At family events, this little boy continuously bites, pulls hair and otherwise abuses his cousins. When we try to intervene, he goes after us. When we ask Lenore to use some discipline, she puts down her cigarette and tells him to stop. He laughs and continues abusing others.
The whole family has tried, but she makes excuses and insists that being stricter will bring on greater violence. When my husband finally told her that he will discipline the boy if she doesn’t, she became irate, threatened us with legal action and left obscene messages on our voice mail. Now our aging parents want us all together for the holidays. My children are begging not to go and I don’t want to put them”or ourselves”in harm’s way. What should we do?
Signed,
Aunt-in-law to a monster
. . . . .
Dear Aunt,
Other columnists might point out that the boy is crying out for discipline and that the parents (just where is his Dad in all this, anyway?) are abdicating. Such columnists would suggest parenting classes and behavioral counseling. They would completely ignore the fact that the combination of smoking, rearing an out-of-control child, making threats and mouthing obscenities reveals a very high likelihood that Lenore has alcoholism, which would render such classes and counseling worthless.

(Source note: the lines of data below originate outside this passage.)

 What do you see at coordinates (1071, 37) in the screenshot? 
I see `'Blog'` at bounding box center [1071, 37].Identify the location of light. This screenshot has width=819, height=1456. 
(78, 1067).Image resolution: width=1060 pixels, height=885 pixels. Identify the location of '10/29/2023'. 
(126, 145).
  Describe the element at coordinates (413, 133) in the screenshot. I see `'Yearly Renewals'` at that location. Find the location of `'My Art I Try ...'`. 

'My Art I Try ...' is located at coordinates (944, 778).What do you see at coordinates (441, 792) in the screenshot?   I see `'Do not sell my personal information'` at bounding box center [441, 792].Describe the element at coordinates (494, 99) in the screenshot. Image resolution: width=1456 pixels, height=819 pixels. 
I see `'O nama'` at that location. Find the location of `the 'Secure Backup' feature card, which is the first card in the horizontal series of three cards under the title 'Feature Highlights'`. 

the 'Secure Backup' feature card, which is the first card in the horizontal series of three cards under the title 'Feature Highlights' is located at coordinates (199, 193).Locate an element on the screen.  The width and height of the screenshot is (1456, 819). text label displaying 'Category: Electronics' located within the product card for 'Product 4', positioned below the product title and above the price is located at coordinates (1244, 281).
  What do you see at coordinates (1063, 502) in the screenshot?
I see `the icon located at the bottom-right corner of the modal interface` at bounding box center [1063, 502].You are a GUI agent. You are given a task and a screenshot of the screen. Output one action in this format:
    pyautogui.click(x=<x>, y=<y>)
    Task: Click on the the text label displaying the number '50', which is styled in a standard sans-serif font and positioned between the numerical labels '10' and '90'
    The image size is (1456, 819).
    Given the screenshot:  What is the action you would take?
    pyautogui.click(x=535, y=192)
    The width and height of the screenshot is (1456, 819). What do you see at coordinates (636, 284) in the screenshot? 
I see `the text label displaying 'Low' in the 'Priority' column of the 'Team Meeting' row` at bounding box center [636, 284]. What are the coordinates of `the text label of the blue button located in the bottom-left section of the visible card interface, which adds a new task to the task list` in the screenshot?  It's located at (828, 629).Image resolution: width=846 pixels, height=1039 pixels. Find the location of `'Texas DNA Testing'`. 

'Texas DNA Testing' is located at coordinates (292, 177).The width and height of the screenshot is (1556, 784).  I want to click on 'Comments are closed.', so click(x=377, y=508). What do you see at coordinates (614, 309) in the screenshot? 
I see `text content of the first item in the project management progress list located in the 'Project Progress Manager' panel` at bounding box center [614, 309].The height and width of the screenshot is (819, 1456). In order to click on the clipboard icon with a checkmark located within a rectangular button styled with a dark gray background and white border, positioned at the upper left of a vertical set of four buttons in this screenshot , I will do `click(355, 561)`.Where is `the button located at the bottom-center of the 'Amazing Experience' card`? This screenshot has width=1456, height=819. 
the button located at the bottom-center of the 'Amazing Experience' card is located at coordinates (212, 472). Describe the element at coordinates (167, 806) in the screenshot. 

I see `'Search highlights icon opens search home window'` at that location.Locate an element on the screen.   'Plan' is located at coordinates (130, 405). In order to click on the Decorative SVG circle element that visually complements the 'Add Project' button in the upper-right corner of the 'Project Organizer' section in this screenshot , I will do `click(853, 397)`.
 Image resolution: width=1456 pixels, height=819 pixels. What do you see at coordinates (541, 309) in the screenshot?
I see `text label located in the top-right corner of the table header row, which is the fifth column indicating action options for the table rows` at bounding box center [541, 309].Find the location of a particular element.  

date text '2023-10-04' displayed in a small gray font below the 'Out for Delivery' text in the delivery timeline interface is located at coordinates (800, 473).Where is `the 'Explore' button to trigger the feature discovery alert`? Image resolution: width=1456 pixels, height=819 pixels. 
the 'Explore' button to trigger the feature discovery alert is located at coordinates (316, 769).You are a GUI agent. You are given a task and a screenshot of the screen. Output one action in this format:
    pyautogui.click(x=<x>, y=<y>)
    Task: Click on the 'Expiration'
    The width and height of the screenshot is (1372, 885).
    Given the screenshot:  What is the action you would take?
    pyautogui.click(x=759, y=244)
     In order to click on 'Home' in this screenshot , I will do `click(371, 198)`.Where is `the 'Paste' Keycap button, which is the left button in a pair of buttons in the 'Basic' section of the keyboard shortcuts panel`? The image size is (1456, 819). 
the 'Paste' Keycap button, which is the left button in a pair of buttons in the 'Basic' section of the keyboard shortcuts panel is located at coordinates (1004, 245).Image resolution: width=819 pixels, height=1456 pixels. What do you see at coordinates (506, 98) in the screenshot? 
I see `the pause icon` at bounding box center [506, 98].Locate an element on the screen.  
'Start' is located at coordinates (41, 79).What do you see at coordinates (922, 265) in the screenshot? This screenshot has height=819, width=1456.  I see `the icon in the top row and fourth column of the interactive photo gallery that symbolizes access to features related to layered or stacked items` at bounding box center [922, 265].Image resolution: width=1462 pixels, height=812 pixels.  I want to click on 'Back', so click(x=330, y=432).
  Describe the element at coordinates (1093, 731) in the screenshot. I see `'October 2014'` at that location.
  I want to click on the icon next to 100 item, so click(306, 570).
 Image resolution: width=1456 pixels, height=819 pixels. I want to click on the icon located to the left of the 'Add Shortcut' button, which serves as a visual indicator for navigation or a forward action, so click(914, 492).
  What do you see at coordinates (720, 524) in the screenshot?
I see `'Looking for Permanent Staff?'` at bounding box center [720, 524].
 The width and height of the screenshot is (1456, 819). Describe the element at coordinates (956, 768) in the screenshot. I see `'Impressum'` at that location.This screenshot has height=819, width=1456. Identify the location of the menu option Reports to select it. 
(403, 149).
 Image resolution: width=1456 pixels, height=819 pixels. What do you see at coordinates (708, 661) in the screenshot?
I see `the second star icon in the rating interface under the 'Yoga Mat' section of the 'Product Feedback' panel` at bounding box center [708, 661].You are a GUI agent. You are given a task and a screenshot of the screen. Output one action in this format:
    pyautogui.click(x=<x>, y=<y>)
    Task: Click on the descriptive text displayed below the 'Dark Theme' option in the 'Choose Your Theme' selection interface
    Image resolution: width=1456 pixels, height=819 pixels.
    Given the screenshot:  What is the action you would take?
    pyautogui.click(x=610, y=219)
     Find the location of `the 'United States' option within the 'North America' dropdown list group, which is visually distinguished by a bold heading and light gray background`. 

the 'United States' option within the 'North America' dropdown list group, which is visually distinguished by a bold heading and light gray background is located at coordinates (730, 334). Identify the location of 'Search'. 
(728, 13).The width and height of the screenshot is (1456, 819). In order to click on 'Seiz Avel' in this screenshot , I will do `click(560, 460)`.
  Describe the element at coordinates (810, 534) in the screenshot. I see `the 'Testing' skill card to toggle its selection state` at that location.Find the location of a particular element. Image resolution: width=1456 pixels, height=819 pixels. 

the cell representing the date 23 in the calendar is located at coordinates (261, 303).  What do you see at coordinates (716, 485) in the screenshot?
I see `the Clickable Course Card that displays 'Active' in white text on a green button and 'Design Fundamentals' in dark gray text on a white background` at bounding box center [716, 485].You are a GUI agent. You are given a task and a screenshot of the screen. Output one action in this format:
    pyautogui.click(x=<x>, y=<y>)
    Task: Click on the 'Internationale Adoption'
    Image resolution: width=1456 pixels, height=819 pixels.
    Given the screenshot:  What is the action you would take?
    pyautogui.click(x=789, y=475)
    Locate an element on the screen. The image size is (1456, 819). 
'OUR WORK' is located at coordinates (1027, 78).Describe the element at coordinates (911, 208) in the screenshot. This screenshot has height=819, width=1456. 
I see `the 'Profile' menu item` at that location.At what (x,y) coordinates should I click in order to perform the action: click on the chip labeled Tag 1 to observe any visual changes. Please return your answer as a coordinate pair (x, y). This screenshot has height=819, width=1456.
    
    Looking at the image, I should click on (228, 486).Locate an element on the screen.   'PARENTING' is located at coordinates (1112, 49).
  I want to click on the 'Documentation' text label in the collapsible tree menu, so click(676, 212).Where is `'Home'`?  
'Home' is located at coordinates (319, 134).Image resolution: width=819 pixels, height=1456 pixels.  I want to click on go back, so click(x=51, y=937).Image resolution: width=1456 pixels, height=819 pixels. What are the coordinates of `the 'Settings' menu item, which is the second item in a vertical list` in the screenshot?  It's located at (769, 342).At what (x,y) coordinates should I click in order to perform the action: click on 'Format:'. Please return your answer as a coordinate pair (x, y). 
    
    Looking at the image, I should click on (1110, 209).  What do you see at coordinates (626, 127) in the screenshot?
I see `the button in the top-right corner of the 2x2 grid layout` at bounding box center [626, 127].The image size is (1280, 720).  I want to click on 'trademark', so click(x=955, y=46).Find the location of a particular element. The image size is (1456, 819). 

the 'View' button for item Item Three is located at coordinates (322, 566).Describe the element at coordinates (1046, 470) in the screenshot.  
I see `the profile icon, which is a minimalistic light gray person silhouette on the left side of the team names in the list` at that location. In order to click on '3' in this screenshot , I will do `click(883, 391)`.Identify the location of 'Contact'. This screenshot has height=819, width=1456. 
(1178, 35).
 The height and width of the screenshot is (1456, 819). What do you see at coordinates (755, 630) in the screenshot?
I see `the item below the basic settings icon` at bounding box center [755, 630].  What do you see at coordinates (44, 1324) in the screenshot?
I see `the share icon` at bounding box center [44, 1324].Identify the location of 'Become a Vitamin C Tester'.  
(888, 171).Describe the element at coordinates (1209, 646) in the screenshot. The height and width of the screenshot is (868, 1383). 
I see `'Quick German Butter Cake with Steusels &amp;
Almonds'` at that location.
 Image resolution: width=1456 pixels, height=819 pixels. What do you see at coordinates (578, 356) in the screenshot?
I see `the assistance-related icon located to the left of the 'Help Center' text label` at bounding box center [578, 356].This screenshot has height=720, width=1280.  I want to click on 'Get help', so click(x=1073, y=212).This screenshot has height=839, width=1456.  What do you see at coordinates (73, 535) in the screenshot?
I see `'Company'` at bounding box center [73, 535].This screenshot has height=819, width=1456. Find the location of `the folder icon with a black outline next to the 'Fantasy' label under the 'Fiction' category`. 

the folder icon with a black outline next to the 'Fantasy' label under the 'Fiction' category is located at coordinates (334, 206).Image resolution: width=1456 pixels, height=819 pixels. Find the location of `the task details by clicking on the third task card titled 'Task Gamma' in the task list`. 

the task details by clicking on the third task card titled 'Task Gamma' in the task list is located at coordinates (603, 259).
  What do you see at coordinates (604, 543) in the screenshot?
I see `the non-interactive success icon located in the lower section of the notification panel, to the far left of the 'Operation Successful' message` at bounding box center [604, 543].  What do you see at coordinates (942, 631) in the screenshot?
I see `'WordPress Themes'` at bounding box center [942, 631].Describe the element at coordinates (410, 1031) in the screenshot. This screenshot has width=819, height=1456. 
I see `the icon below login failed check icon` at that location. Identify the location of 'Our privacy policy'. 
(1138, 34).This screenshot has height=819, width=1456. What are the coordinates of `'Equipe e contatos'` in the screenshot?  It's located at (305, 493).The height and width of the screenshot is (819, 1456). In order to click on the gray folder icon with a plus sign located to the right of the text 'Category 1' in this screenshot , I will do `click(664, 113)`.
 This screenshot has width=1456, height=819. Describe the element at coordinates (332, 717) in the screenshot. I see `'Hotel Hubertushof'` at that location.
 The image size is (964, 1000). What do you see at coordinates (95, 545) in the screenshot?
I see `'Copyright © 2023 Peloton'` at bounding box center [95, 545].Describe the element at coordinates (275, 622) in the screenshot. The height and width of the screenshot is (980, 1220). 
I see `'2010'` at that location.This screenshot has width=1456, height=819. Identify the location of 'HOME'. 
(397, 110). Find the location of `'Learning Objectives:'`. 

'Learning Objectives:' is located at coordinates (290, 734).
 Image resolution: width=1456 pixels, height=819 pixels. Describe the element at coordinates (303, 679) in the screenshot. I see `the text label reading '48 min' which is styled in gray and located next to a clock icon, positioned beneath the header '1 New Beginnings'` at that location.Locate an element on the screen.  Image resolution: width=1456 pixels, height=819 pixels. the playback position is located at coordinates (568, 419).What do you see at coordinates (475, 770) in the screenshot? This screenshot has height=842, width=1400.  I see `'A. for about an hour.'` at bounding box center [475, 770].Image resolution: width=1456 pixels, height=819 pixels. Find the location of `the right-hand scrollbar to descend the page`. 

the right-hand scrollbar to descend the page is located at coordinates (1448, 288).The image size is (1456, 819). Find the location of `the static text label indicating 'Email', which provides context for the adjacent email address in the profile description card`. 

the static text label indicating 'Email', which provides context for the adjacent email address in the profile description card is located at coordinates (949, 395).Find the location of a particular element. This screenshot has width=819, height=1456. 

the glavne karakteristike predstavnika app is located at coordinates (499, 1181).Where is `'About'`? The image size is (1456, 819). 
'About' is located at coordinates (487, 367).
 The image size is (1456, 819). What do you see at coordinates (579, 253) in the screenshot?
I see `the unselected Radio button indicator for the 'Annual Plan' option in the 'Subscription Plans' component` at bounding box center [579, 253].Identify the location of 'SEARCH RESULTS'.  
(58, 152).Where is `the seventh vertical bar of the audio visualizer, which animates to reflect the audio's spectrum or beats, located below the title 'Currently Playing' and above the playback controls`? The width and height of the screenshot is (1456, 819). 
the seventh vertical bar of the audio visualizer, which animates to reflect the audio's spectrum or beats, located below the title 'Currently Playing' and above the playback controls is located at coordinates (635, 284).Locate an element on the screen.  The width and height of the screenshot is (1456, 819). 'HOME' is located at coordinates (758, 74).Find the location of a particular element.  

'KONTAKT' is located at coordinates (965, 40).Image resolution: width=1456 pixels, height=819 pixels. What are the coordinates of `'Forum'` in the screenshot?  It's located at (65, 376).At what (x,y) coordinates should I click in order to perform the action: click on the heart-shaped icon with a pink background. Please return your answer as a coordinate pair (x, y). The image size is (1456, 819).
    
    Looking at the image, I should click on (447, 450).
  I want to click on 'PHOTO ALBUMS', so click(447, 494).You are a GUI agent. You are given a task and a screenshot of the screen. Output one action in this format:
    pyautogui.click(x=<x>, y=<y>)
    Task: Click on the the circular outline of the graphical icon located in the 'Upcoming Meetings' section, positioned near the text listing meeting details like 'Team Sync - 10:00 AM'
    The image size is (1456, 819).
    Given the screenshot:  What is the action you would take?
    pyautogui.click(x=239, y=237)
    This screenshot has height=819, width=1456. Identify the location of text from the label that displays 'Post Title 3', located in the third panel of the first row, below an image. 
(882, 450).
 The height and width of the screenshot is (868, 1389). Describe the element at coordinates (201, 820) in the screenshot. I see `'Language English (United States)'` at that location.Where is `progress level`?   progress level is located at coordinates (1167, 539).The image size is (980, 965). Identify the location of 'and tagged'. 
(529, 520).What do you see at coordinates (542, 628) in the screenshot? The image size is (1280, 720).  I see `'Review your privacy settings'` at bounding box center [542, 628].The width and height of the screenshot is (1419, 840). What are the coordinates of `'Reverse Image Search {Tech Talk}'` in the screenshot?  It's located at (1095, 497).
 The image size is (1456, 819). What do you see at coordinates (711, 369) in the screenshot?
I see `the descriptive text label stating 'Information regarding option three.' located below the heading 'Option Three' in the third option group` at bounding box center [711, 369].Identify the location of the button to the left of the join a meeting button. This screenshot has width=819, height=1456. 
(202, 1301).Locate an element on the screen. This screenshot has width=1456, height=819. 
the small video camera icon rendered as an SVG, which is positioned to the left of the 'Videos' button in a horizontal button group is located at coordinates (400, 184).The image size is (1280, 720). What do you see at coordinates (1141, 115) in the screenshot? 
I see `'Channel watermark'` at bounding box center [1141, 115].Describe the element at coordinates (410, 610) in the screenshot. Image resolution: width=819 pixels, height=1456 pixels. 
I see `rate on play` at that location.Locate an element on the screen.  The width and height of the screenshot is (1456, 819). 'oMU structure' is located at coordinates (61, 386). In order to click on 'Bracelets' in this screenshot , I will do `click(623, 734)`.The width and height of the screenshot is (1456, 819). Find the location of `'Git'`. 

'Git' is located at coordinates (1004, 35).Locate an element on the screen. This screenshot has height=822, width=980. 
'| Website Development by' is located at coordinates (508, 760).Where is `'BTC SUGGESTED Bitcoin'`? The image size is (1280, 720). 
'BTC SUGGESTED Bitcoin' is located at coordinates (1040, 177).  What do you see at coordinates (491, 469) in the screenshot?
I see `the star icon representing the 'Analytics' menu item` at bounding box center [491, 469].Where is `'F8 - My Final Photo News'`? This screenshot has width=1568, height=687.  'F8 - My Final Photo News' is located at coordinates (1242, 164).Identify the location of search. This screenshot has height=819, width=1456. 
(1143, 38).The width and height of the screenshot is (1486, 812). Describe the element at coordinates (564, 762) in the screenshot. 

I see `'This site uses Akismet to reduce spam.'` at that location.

Your plan of action will depend upon whether she is the only addict and your husband’s brother is an extraordinarily passive enabler, or they are co-addicts. If he’s an enabler, since he has the greatest leverage in dealing with her, you will have to embark on some very quick educating. If they are both alcoholics, you can either let nature run its course out of their sights, or do everything possible to insure they experience consequences for misbehaviors, hoping to inspire sobriety before tragedy happens. Only when both are clean and sober, or one is out of their lives, will the child’s behavior have a chance of improving.
In the meantime, explain the problem to your parents and suggest that everyone cut off communication with the brother’s family until your plan of action is in place and progress has been made.
(Source for story idea: Annie’s Mailbox, November 28, 2005.)